◆ Assignment ◆
Look through the records below for the line holding "Mobile (67, 1774)". Write it out exactly, with each following line through the line holding "Register (52, 313)".
::: Provided data
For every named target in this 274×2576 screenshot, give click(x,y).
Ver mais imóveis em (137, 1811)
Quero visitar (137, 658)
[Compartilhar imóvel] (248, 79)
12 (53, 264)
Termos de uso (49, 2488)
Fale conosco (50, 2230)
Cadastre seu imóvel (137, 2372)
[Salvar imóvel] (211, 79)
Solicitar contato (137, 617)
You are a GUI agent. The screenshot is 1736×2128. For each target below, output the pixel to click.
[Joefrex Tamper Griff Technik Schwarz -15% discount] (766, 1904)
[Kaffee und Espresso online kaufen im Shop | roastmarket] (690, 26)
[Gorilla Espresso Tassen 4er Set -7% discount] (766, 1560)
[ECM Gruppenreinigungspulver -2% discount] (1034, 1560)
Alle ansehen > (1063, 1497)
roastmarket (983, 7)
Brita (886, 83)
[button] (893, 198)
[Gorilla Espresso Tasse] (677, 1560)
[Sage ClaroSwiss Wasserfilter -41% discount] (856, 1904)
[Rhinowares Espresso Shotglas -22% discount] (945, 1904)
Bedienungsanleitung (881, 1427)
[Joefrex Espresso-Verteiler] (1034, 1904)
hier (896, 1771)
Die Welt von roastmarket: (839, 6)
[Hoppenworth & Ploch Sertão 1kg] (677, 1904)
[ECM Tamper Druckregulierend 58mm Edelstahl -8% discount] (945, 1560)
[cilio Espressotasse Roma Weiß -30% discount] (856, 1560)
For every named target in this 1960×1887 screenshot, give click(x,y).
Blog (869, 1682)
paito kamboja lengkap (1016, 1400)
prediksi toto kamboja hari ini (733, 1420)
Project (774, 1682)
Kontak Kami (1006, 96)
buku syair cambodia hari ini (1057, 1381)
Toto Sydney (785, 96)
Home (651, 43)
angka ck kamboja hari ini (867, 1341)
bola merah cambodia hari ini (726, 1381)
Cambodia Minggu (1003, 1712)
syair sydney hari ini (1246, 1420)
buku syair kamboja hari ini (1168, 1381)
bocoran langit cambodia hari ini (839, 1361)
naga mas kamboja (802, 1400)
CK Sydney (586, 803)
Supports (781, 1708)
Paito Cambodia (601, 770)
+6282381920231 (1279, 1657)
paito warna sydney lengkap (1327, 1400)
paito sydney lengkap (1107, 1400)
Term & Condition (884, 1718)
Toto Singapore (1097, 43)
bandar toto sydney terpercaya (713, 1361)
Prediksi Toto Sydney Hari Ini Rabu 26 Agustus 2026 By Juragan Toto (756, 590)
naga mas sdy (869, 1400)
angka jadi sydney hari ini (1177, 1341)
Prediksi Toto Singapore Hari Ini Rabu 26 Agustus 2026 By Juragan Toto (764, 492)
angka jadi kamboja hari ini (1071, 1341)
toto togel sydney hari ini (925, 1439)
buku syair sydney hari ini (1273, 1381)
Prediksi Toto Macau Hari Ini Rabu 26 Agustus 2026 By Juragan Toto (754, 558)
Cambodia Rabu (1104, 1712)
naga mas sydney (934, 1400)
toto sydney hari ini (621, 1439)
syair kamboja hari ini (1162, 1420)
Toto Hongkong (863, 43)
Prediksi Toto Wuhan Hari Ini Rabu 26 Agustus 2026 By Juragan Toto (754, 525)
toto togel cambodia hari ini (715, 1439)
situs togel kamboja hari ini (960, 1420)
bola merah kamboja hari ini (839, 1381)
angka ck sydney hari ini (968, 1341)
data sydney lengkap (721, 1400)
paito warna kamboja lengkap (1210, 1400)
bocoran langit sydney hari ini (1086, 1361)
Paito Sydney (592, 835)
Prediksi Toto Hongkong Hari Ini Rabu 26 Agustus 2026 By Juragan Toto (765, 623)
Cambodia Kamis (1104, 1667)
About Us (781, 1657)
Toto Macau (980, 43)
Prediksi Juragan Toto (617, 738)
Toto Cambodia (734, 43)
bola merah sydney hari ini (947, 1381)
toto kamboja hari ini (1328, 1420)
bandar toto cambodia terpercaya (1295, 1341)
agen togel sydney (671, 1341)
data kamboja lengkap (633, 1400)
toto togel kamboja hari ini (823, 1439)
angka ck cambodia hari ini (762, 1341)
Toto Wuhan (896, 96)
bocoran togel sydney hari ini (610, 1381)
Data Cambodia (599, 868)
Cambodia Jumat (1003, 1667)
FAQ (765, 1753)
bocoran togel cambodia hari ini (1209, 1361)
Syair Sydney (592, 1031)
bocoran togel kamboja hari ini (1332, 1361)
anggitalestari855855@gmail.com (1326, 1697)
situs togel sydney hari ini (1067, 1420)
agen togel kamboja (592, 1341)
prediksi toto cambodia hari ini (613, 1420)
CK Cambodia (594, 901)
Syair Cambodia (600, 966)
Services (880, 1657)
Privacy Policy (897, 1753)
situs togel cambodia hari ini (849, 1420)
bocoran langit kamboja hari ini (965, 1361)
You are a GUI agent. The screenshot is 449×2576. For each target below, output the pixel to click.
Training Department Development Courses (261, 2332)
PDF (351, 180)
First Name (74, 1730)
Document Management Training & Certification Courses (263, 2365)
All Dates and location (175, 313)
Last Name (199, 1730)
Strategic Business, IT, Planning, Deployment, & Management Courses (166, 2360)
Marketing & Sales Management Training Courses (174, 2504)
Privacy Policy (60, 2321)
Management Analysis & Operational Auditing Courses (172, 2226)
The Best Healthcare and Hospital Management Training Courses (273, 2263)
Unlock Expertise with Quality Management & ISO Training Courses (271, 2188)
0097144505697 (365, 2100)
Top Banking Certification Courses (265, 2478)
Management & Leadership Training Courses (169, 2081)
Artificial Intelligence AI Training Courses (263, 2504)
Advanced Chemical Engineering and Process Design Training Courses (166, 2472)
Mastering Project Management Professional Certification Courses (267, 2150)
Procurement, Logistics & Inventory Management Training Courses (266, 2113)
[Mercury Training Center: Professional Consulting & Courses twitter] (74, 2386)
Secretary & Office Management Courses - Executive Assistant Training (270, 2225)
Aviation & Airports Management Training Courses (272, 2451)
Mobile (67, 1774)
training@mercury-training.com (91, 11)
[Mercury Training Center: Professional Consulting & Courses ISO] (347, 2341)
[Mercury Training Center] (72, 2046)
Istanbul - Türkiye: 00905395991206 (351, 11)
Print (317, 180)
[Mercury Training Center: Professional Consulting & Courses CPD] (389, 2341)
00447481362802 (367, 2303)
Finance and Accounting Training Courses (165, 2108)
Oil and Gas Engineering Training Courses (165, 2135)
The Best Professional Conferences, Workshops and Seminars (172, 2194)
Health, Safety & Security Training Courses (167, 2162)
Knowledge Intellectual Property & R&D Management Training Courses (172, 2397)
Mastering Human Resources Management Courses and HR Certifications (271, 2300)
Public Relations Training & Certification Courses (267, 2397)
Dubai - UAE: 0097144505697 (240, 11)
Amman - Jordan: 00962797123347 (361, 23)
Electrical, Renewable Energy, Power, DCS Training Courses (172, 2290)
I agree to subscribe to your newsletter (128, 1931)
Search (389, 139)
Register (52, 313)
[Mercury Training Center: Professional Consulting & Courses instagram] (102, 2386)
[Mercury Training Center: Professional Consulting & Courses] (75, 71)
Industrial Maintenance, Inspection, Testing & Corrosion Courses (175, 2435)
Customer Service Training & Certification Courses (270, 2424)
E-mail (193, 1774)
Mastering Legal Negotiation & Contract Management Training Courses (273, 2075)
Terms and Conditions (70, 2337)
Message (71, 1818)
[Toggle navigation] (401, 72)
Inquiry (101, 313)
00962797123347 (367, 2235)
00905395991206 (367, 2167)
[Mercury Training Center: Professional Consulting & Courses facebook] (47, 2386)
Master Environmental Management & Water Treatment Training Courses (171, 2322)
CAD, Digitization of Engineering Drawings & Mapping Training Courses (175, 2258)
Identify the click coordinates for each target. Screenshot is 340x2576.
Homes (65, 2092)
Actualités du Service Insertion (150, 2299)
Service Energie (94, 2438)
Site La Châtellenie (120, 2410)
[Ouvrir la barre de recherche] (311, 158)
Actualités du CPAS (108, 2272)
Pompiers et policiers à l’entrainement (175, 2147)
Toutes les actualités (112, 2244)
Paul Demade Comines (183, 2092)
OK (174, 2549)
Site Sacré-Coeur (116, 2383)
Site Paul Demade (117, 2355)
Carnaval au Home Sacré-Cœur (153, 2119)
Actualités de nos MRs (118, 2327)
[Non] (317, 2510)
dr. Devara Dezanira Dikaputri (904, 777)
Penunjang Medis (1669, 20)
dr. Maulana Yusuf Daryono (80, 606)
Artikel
::::::
◆ Exercise result ◆
Mobile (67, 1774)
training@mercury-training.com (91, 11)
[Mercury Training Center: Professional Consulting & Courses ISO] (347, 2341)
[Mercury Training Center] (72, 2046)
Istanbul - Türkiye: 00905395991206 (351, 11)
Print (317, 180)
[Mercury Training Center: Professional Consulting & Courses CPD] (389, 2341)
00447481362802 (367, 2303)
Finance and Accounting Training Courses (165, 2108)
Oil and Gas Engineering Training Courses (165, 2135)
The Best Professional Conferences, Workshops and Seminars (172, 2194)
Health, Safety & Security Training Courses (167, 2162)
Knowledge Intellectual Property & R&D Management Training Courses (172, 2397)
Mastering Human Resources Management Courses and HR Certifications (271, 2300)
Public Relations Training & Certification Courses (267, 2397)
Dubai - UAE: 0097144505697 (240, 11)
Amman - Jordan: 00962797123347 (361, 23)
Electrical, Renewable Energy, Power, DCS Training Courses (172, 2290)
I agree to subscribe to your newsletter (128, 1931)
Search (389, 139)
Register (52, 313)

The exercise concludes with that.